[Saved entries]
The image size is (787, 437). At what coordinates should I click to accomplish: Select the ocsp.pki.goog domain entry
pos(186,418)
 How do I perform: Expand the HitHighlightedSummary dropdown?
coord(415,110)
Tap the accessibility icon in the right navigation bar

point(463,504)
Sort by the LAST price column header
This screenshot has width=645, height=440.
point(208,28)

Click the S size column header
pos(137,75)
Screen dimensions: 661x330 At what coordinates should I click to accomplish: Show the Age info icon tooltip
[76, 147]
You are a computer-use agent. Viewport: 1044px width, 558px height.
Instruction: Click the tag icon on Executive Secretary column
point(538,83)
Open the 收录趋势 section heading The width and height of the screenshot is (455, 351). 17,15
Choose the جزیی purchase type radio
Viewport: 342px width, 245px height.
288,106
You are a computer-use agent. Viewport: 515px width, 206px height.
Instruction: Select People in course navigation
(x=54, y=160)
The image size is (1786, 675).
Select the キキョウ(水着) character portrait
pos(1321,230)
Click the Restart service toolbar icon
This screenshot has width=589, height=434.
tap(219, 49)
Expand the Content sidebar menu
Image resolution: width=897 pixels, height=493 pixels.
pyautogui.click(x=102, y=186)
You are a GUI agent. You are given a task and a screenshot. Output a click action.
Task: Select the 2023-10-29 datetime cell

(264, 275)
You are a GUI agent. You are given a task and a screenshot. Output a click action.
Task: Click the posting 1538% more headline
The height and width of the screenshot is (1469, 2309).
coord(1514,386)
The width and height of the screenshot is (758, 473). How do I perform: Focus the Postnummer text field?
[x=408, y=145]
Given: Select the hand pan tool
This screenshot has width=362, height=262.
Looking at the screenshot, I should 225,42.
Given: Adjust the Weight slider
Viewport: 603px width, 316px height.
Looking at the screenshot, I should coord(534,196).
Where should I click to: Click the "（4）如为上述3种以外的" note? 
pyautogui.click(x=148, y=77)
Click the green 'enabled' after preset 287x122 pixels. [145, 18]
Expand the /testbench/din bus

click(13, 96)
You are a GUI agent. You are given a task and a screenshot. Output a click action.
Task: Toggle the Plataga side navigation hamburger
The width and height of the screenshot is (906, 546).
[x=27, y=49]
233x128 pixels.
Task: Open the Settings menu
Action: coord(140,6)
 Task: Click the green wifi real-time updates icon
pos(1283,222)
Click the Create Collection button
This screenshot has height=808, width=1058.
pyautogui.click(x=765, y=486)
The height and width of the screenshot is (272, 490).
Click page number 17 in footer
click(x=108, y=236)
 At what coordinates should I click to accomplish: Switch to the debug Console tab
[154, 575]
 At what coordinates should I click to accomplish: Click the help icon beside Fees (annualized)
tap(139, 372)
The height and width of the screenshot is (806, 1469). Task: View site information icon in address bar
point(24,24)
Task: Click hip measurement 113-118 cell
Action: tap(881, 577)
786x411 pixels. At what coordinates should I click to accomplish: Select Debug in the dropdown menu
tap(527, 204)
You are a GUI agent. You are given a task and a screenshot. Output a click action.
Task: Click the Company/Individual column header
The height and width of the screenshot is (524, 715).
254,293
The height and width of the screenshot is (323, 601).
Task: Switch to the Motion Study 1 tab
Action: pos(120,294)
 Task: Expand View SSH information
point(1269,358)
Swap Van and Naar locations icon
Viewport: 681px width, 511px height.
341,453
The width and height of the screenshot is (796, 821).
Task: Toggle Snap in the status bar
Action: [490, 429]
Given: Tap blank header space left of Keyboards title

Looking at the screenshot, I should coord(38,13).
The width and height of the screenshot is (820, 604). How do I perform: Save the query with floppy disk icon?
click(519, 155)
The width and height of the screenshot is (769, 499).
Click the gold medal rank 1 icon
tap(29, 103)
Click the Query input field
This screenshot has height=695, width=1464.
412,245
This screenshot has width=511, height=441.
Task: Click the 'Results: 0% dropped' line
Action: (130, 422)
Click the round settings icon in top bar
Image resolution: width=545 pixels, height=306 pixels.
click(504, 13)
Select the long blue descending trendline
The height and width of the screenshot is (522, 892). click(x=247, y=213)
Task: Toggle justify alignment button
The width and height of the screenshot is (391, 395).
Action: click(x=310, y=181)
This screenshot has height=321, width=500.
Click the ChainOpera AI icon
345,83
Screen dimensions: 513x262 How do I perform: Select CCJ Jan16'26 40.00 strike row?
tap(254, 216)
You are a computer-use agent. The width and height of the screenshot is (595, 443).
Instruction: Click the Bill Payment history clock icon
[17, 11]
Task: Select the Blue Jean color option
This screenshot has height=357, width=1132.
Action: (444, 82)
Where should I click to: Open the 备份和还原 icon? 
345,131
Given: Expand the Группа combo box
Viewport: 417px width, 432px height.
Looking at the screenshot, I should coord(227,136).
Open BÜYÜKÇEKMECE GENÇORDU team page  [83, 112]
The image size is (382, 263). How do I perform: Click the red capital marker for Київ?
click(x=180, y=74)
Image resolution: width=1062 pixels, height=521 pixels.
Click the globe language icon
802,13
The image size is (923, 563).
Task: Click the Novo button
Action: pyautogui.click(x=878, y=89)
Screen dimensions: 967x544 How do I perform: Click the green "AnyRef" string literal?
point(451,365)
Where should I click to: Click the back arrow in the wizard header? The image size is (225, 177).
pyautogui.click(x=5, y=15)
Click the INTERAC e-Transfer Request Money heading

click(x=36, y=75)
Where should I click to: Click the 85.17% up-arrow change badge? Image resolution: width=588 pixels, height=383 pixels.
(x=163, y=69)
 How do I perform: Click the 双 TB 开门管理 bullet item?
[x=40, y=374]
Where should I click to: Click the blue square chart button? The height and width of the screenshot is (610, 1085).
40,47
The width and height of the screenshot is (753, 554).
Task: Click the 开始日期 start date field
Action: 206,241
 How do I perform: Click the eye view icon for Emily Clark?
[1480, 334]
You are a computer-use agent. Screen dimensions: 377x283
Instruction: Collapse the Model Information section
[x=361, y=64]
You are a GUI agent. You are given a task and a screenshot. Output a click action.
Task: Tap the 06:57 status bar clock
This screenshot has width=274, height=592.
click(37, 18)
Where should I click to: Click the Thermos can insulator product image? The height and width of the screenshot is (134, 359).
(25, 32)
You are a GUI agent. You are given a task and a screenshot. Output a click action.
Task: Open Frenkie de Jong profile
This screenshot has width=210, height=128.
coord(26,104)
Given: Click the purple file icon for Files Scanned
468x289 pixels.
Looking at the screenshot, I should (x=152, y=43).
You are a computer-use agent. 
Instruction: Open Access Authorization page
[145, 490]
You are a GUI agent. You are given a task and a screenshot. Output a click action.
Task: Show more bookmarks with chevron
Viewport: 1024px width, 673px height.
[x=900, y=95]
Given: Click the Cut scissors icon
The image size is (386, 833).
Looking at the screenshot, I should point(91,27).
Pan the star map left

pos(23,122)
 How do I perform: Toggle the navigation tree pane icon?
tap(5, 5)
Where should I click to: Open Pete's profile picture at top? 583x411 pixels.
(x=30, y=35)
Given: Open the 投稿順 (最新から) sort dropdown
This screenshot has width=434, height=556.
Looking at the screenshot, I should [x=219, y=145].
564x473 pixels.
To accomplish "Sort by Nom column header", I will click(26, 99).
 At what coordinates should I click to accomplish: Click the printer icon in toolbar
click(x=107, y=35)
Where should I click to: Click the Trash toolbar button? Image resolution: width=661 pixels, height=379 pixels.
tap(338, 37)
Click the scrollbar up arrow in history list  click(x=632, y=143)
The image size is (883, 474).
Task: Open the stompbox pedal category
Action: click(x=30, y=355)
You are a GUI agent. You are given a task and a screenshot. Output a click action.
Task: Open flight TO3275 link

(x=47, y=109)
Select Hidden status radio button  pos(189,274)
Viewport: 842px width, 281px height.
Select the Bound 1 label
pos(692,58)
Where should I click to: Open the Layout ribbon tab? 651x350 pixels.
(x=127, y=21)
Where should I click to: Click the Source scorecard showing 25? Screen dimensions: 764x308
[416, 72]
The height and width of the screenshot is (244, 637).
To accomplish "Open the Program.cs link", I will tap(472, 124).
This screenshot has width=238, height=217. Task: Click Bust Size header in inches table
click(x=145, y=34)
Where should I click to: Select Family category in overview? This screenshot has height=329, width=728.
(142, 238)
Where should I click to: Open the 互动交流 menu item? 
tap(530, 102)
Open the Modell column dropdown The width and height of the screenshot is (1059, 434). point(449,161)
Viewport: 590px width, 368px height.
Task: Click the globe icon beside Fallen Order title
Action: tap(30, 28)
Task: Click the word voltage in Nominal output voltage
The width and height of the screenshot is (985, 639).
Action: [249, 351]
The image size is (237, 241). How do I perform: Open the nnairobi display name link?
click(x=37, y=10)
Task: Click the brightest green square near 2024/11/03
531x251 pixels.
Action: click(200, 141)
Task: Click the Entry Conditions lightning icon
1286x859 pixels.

* **WHAT IS REQUIRED**: What lines of the data contain the string "computer"? List them.

* **WRITTEN REPLY**:
You are a computer-use agent. Viewport: 1044px width, 558px height.
You are a computer-use agent. Viewport: 515px width, 206px height.
You are a computer-use agent. The width and height of the screenshot is (595, 443).
You are a computer-use agent. Screen dimensions: 377x283
You are a computer-use agent. 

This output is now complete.